Please rewrite the items from the line containing "Where should I" through the end of the items, inclusive, increasing every coordinate in the answers by 52. Leave out the pictures.

[start]

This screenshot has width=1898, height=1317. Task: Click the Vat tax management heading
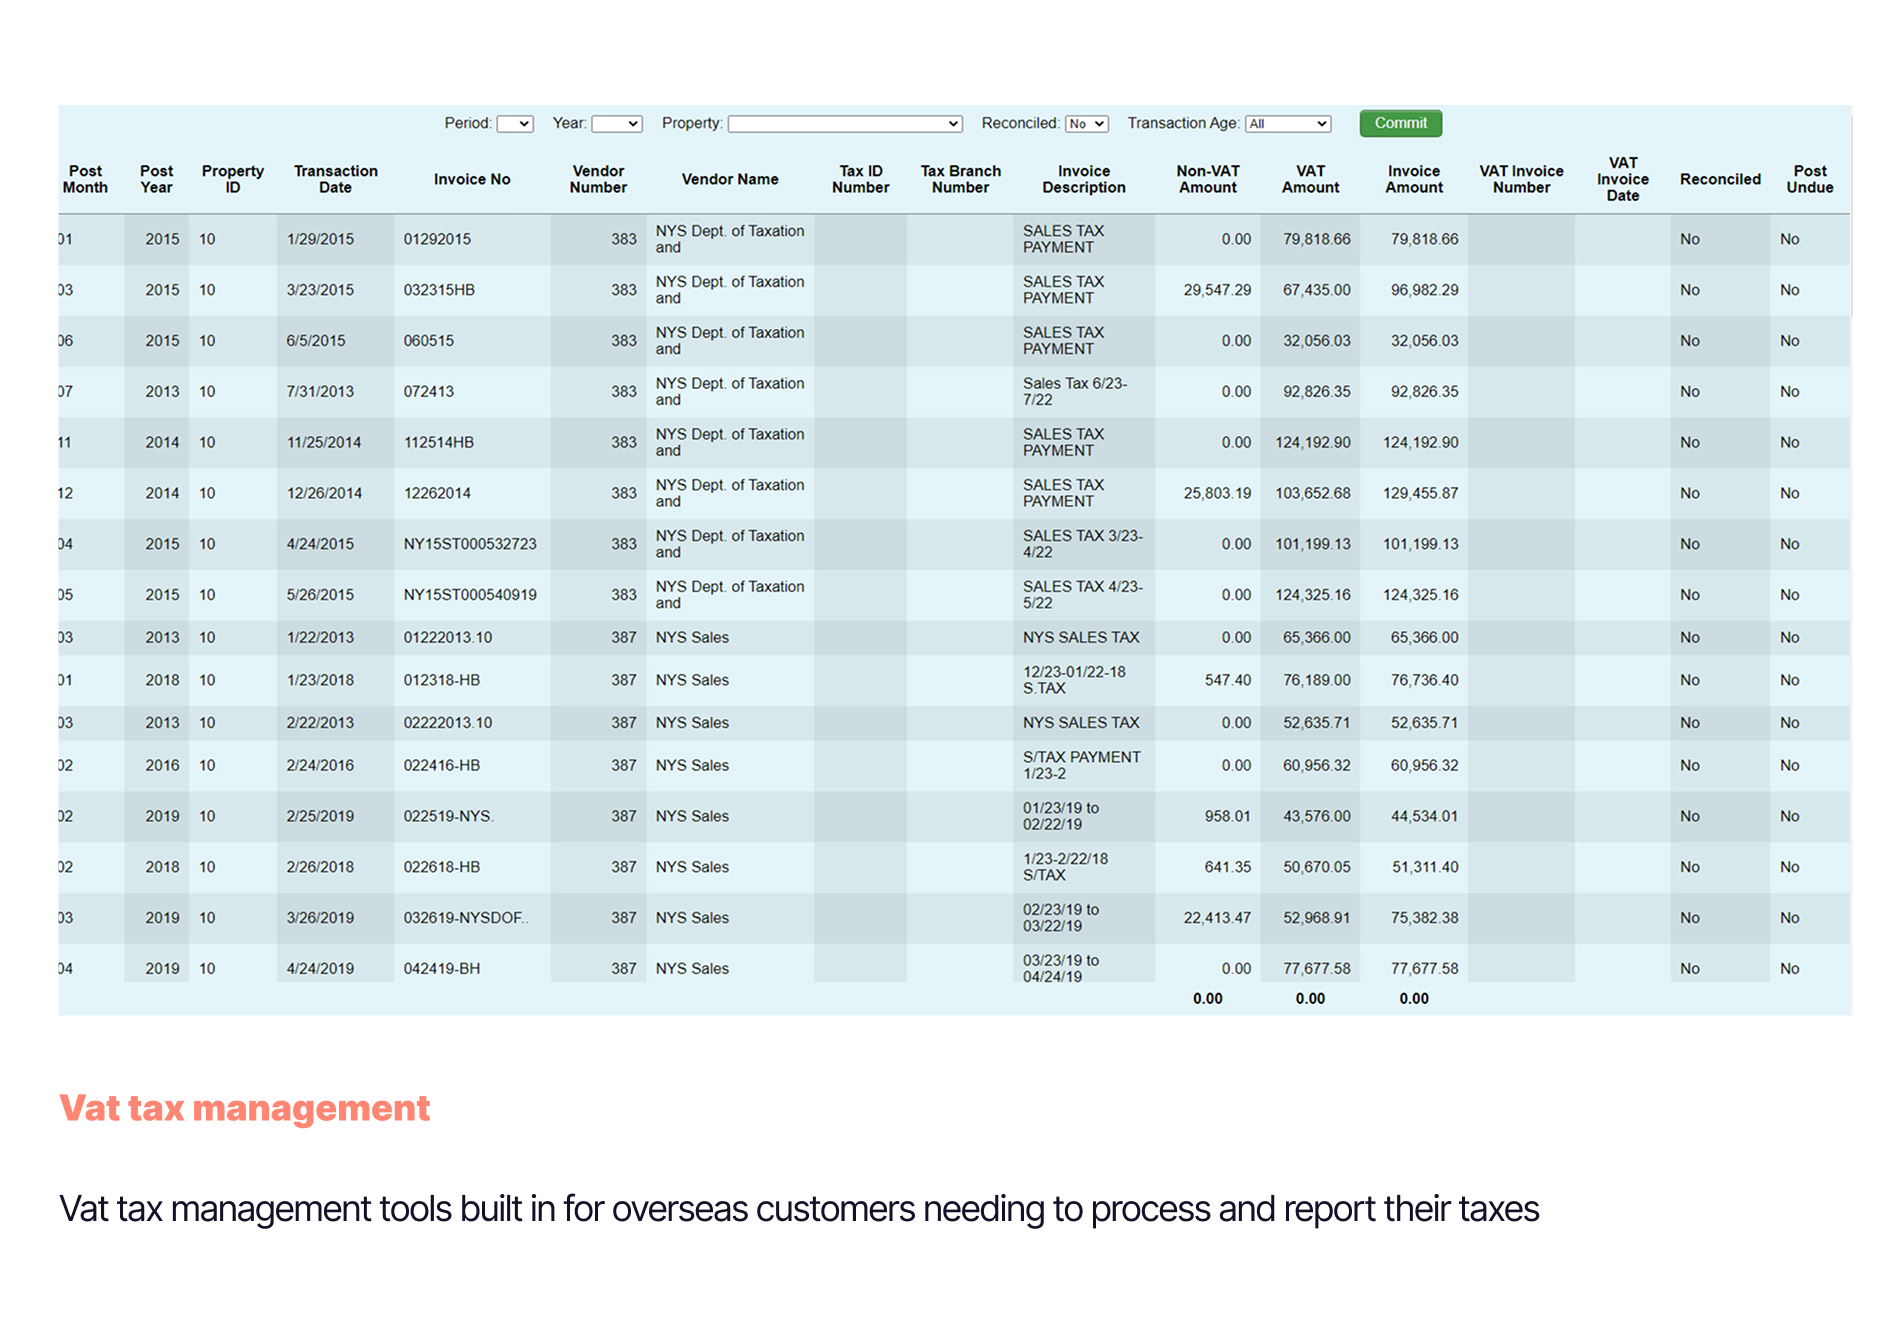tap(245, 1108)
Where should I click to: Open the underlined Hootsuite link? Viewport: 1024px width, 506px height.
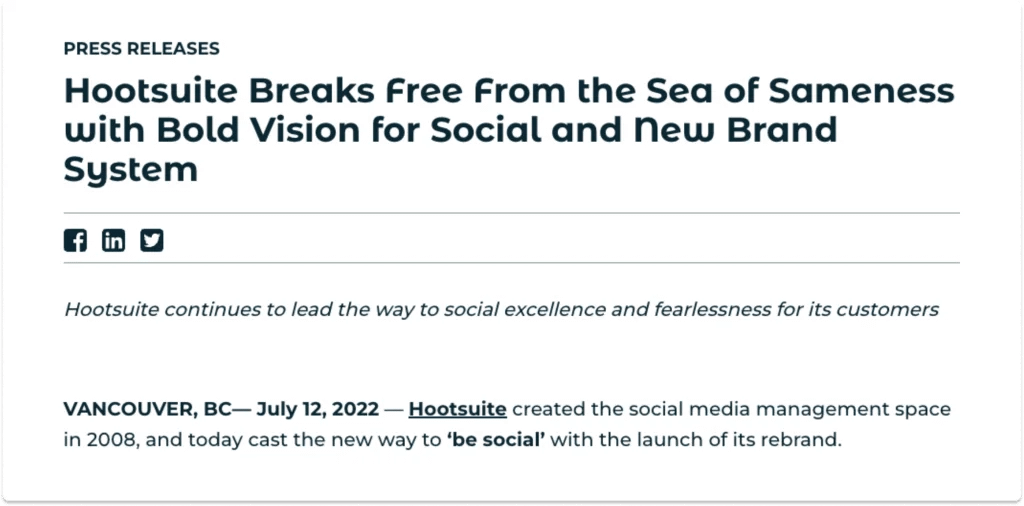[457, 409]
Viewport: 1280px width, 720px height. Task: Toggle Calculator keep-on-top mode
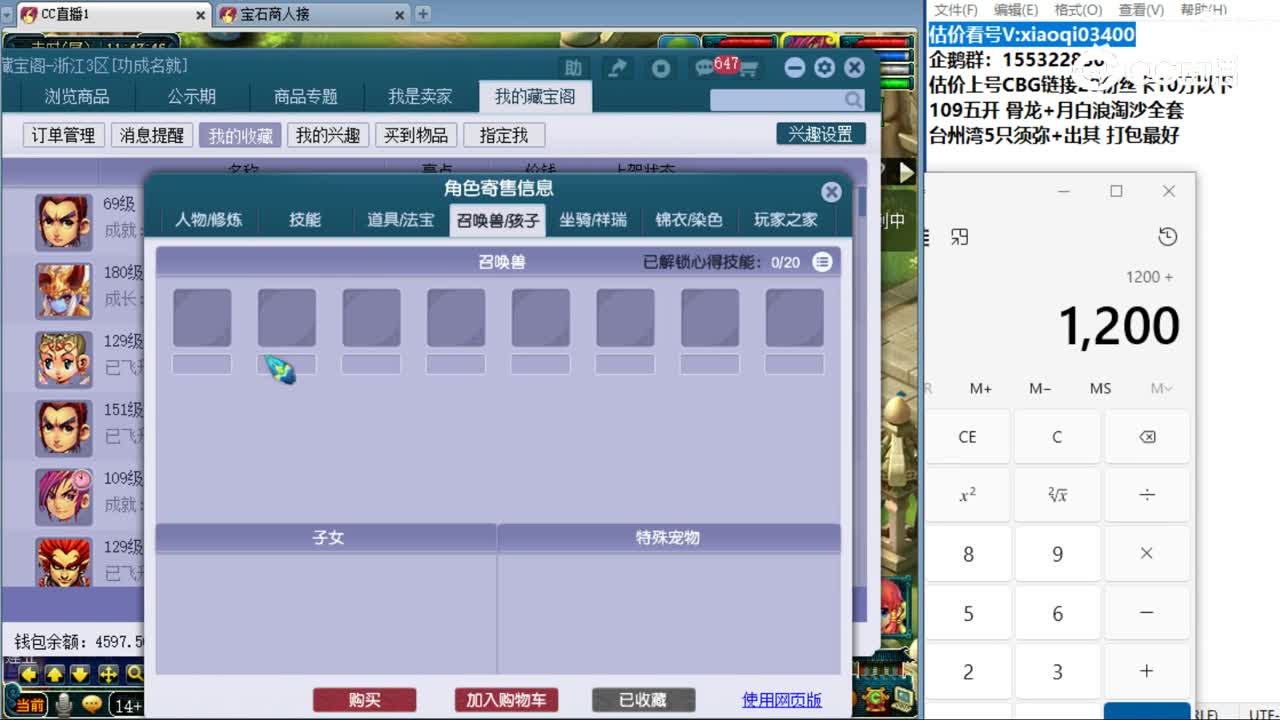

[end]

*CORRECT OUTPUT*
Where should I click to: Open the underlined Hootsuite link? Viewport: 1024px width, 506px height.
[509, 461]
Viewport: 1280px width, 720px height. Task: Toggle Calculator keep-on-top mode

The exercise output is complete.